Stored data
# # # #

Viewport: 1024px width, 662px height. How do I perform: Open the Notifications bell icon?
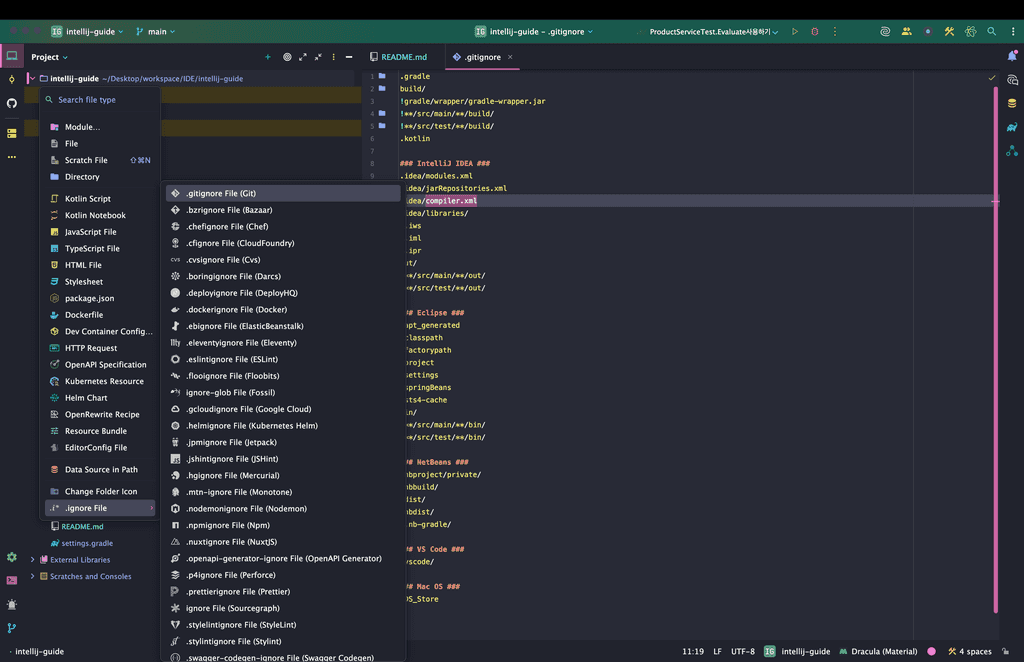[1012, 56]
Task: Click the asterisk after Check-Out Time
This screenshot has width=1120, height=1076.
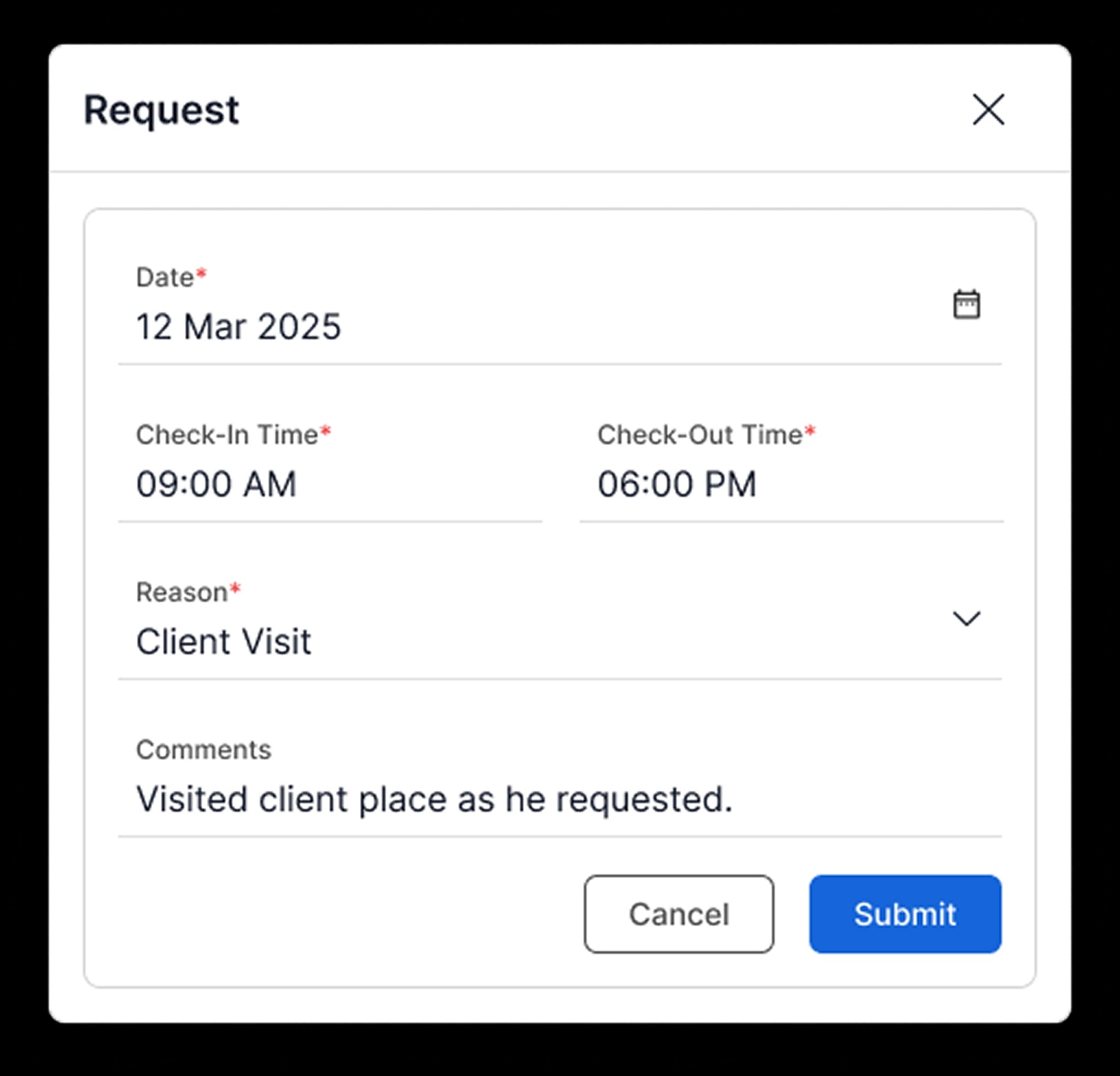Action: tap(810, 431)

# # # #

## [PROBLEM]
Write out the entries above word for word. Do not include the pictures.

## [SOLUTION FOR THIS PROBLEM]
Viewport: 1024px width, 662px height. How do I perform: Open the Notifications bell icon?
[1012, 56]
Task: Click the asterisk after Check-Out Time
This screenshot has width=1120, height=1076.
Action: tap(810, 431)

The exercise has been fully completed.